## PubMed Data Mining Algorithm

The following code is a data mining algorithm that scraps article citation information from PubMed (NCBI). The data is organized into pandas, and has natural language processing applied to research affliation data to pinpoint the location of the research.

In [1]:
# Libraries
from Bio import Entrez
from Bio import Medline
import networkx as nx
import matplotlib.pyplot as plt
%matplotlib inline  
import numpy as np
import pandas as pd
import sqlite3
import timeit
from collections import defaultdict
from geopy.geocoders import Nominatim
from mpl_toolkits.basemap import Basemap

In [2]:
###########################
### Functions: Methods: ###

# setting up with your email
class setup():
    # setup the email
    def email(self):
        email = input("Please enter your email: ")
        print ("You enter: ", email)
        return(email)
    # returns list of keywords you are interested in
    def keyword(self, numbers):
        keyword_lst = []
        while len(keyword_lst) != numbers:
            keyword = input("Input keyword: ")
            keyword_lst.append(keyword)
        return(keyword_lst)
    
# retrieve the data
class retrieve():
    # returns list of keywords you are interested in
    def keyword(self, numbers):
        keyword_lst = []
        while len(keyword_lst) != numbers:
            keyword = input("Input keyword: ")
            keyword_lst.append(keyword)
        return(keyword_lst)

In [3]:
# Getting data from Medline: journals, authors, location
def record_fetch(pmid):
    # length of pmid - test sake
    print ("The length of pmid is", len(pmid))

    # timer
    start_time_1 = timeit.default_timer()

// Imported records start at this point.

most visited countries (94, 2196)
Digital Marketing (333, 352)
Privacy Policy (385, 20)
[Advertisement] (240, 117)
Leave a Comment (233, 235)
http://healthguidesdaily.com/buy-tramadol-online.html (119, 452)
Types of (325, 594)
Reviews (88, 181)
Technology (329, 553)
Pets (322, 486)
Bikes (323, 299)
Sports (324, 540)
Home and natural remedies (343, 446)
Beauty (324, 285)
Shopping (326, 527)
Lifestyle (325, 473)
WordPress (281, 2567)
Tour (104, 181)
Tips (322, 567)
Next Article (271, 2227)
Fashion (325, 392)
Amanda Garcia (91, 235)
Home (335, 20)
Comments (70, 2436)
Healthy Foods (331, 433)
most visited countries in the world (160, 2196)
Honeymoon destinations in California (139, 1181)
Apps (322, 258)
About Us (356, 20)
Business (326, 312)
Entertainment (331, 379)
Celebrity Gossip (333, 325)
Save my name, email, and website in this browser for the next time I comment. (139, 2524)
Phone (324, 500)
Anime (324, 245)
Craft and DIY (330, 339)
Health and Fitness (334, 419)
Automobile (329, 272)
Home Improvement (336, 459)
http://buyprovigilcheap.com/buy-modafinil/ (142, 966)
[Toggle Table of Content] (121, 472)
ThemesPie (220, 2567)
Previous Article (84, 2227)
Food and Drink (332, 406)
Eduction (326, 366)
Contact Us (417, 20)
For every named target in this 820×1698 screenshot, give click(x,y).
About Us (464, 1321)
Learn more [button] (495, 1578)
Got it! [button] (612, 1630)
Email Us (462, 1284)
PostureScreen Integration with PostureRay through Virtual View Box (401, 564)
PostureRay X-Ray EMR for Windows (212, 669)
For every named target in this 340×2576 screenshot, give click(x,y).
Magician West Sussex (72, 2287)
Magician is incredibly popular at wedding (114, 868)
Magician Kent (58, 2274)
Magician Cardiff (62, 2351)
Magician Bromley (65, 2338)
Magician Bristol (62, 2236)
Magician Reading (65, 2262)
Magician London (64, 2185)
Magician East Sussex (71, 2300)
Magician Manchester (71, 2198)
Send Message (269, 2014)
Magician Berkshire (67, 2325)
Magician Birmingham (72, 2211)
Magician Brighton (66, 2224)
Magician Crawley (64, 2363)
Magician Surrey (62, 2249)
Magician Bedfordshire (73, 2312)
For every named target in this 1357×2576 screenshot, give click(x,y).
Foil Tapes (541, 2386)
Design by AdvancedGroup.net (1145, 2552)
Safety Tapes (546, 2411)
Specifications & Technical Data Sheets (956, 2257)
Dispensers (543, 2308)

    # fetching pubmed articles using pmid ids
    fetch_handle = Entrez.efetch(db="pubmed", id=pmid, rettype="medline",retmode="text")

    # timer
    print ("The handle fetch program time is ", timeit.default_timer() - start_time_1)

    # timer
    start_time_2 = timeit.default_timer()

    # parsing Medline
    records = Medline.parse(fetch_handle)
    records = list(records)

    # timer
    print ("The Medline parse program time is ", timeit.default_timer() - start_time_2)

    # timer
    start_time_3 = timeit.default_timer()

    # init data columns
    record_authors = []
    record_first = []
    record_journals = []
    record_dp = []
    record_place = []
    record_mesh = []
    record_pmid = []
    record_aff = []

    # iterate over records - try and errors are there to catch None types
    for record in records:
        try:
            record_authors.append(record.get("AU"))
        except TypeError:
            record_authors.append("None")
        try:
            record_first.append(record.get("AU")[0])
        except TypeError:
            record_first.append("None")
        try:
            record_journals.append(record.get("JT"))
        except TypeError:
            record_journals.append("None")
        try:
            record_dp.append(record.get("DP"))
        except TypeError:
            record_dp.append("None")
        try:
            record_place.append(record.get("PL"))
        except TypeError:
            record_place.append("None")
        try:
            record_mesh.append(record.get("MH"))
        except TypeError:
            record_mesh.append("None")
        try:
            record_pmid.append(record.get("PMID"))
        except TypeError:
            record_pmid.append("None")
        try:
            record_aff.append(record.get("AD"))
        except TypeError:
            record_aff.append("None")

    # timer
    print ("The author program time is ", timeit.default_timer() - start_time_3)

    # data frame
    data = pd.DataFrame({'authors': record_authors, 'firstauthor': record_first, 'journals': record_journals, 'datepublication': record_dp,
    'place': record_place, 'mesh': record_mesh, 'pmid': record_pmid,'affliation': record_aff}, columns=['authors', 'firstauthor', 'journals',
    'datepublication', 'place', 'mesh', 'pmid', 'affliation'])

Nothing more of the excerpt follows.